◆ Work to be completed
According to the article on South Carolina's teacher shortage, what minimum starting salary would H. 4631 have set for teachers?

◆ Page excerpt

Failing South Carolina's Teachers

One glimmer of hope in an otherwise dismal 2023-24 legislative session has been an attempt to address the critical shortage of teachers in South Carolina. 


According to the Center for Educator Recruitment, Retention and Advancement, school districts reported 1,613 open positions at the start of the academic year, an increase of nine percent from last year.  By February of this year, another 924 teachers had left their classrooms.


Low salaries are one important reason for the shortage.  In recent years, the average salary of South Carolina teachers has consistently ranked in the bottom third nationwide.  Data for the 2022-23 school year indicate that the average salary for a South Carolina teacher is $57,778, placing the state 35th nationally.


To address this, Democrat Wendell Gilliard (AD 111) proposed H. 4631 that would have raised minimum salaries for starting teachers to $70,000.  Veteran teachers would have earned at least $75,000.  These increases, however, were a bridge too far for the Republican super-majority, and Gilliard's bill failed to move out of committee.


However, the state budget for FY 2024-25 (not yet finalized at this writing) specifies a minimum annual salary for teachers of $47,000, a baby step toward Governor Henry McMaster's stated goal of $50,000 by 2026.


Two other bills meant to improve the status of teachers almost made it to the finish line, but not quite.  Democrats generally support them both, as does the conservative Palmetto Promise Institute, a think tank that is an incubator for much Republican legislation.


S. 305 would have provided new teachers with a year of experience credit for each year of full-time employment in an area relevant to their subject.  Because minimum salaries for teachers are based on the number of years of teaching experience only, new teachers with experience credit could start at a higher entry salary.  This change would bring "real world experience" into the classroom, as the Palmetto Promise Institute noted, and it would make the teaching field more attractive to professionals outside K-12 education.

◆ Information supplied
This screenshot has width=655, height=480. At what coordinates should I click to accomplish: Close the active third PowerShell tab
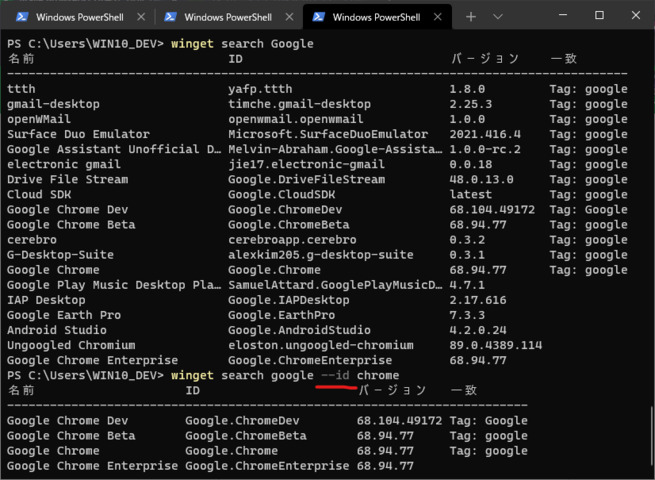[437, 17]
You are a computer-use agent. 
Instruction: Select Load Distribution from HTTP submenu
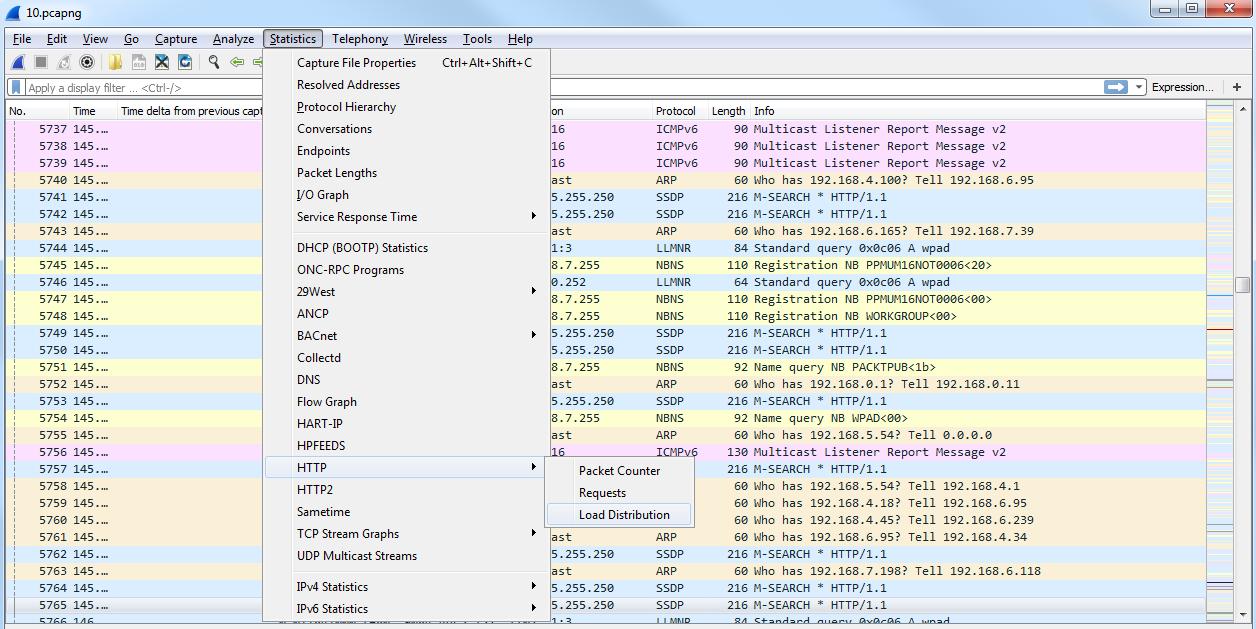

◆ Expected output
$70,000